* Begin MATERIAL SHOWN *

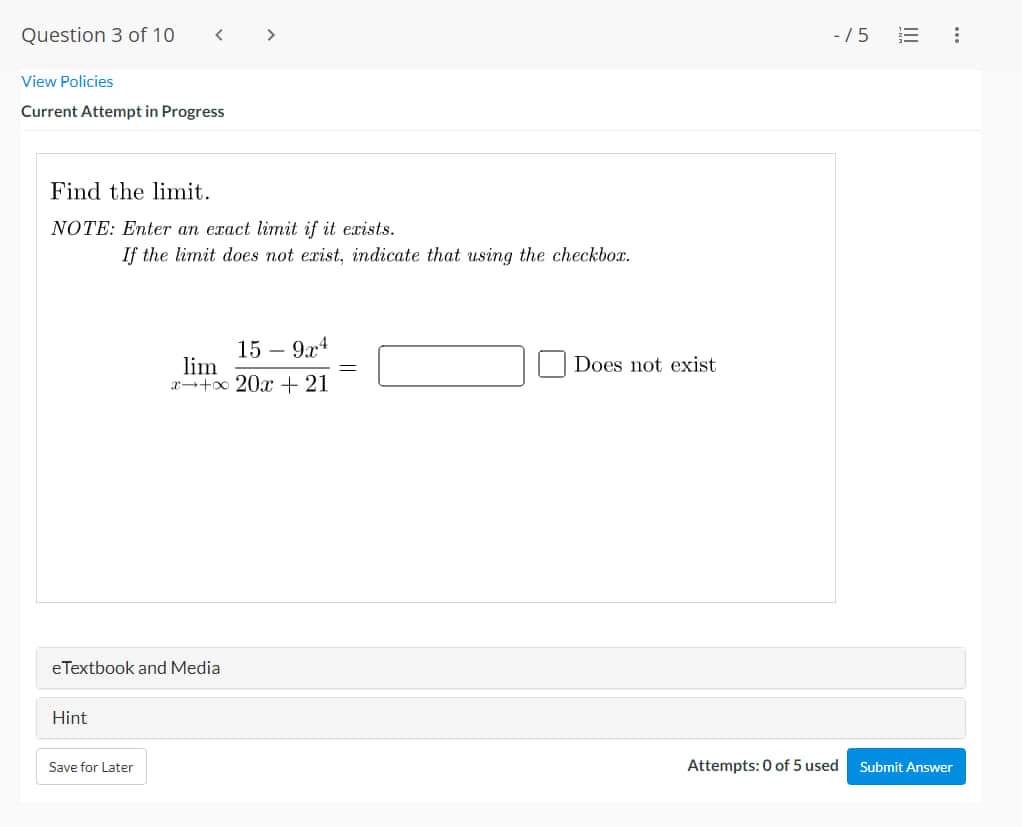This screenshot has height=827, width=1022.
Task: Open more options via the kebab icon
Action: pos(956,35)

* End MATERIAL SHOWN *
* Begin MATERIAL SHOWN *

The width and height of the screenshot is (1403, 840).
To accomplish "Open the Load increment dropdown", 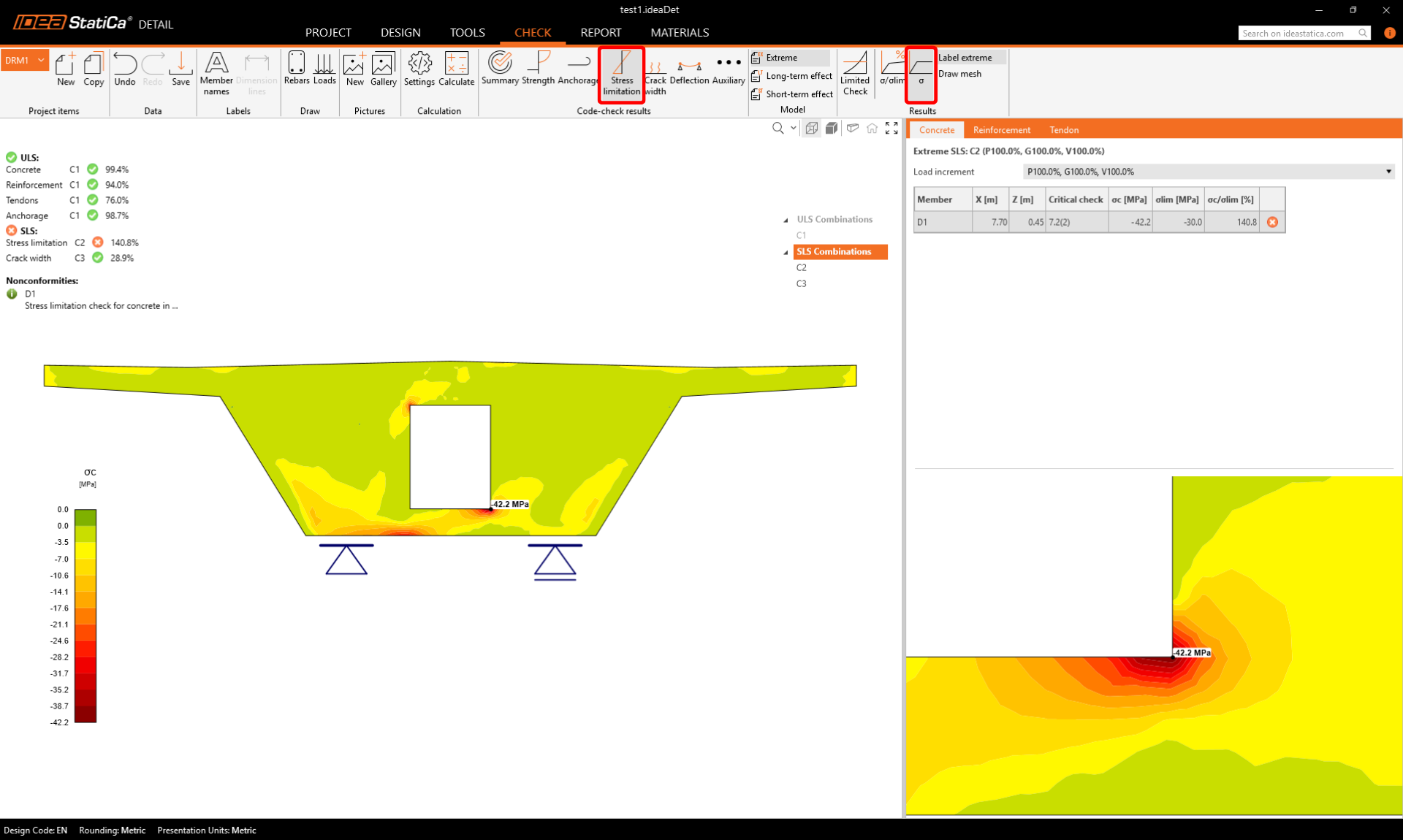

* End MATERIAL SHOWN *

-- JOB --
Update the items from the line containing "The width and" through the line containing "the Load increment" by changing "dropdown" to "drop-down list" and leaving everything else unchanged. Leave the pictures out of your answer.

-- FINISHED EXERCISE --
The width and height of the screenshot is (1403, 840).
To accomplish "Open the Load increment drop-down list", 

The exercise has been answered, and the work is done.